**Provided entries:**
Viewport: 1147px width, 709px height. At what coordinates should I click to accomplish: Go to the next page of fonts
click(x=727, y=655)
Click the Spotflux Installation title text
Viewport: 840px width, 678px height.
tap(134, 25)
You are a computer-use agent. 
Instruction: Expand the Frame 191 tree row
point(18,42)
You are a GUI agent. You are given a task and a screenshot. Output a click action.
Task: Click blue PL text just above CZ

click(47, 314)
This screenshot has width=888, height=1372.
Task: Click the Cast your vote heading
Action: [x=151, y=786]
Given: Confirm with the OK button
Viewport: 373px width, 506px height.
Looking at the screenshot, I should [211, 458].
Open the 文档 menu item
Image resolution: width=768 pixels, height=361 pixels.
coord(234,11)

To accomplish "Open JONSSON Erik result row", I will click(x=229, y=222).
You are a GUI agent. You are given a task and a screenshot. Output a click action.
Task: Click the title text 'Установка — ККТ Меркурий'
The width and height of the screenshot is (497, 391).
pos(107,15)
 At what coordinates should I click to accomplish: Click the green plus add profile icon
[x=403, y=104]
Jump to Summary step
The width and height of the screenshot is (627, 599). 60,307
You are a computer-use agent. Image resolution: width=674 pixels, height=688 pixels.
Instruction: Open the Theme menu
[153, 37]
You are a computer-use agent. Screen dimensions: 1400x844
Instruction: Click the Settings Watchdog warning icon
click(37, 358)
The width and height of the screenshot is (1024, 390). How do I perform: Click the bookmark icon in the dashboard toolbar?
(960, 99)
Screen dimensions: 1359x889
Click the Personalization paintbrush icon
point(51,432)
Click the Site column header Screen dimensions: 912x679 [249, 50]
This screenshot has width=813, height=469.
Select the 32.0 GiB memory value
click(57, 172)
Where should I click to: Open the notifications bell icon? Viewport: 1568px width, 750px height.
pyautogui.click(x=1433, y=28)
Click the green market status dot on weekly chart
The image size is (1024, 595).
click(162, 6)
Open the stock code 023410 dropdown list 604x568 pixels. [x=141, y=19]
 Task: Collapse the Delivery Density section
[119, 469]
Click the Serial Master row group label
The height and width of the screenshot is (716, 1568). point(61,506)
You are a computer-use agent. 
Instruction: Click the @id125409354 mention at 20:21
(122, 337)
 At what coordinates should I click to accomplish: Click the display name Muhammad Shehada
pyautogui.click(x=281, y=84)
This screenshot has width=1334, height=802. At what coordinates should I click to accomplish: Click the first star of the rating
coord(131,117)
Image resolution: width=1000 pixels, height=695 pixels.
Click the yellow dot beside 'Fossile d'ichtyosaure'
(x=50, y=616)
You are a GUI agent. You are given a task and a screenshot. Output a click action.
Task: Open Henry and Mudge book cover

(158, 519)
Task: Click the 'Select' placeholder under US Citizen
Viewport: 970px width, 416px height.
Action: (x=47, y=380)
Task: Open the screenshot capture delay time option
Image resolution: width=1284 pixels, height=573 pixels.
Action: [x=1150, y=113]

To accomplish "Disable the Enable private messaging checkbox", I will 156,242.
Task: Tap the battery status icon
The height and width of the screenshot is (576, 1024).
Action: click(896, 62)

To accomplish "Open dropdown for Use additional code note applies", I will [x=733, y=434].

**What the task requires:** Give back the entries above exactly as they are, from their first line through the line that contains "Screen dimensions: 1359x889", both included, with nothing else.

**Exercise answer:**
Viewport: 1147px width, 709px height. At what coordinates should I click to accomplish: Go to the next page of fonts
click(x=727, y=655)
Click the Spotflux Installation title text
Viewport: 840px width, 678px height.
tap(134, 25)
You are a computer-use agent. 
Instruction: Expand the Frame 191 tree row
point(18,42)
You are a GUI agent. You are given a task and a screenshot. Output a click action.
Task: Click blue PL text just above CZ

click(47, 314)
This screenshot has width=888, height=1372.
Task: Click the Cast your vote heading
Action: [x=151, y=786]
Given: Confirm with the OK button
Viewport: 373px width, 506px height.
Looking at the screenshot, I should [211, 458].
Open the 文档 menu item
Image resolution: width=768 pixels, height=361 pixels.
coord(234,11)

To accomplish "Open JONSSON Erik result row", I will click(x=229, y=222).
You are a GUI agent. You are given a task and a screenshot. Output a click action.
Task: Click the title text 'Установка — ККТ Меркурий'
The width and height of the screenshot is (497, 391).
pos(107,15)
 At what coordinates should I click to accomplish: Click the green plus add profile icon
[x=403, y=104]
Jump to Summary step
The width and height of the screenshot is (627, 599). 60,307
You are a computer-use agent. Image resolution: width=674 pixels, height=688 pixels.
Instruction: Open the Theme menu
[153, 37]
You are a computer-use agent. Screen dimensions: 1400x844
Instruction: Click the Settings Watchdog warning icon
click(37, 358)
The width and height of the screenshot is (1024, 390). How do I perform: Click the bookmark icon in the dashboard toolbar?
(960, 99)
Screen dimensions: 1359x889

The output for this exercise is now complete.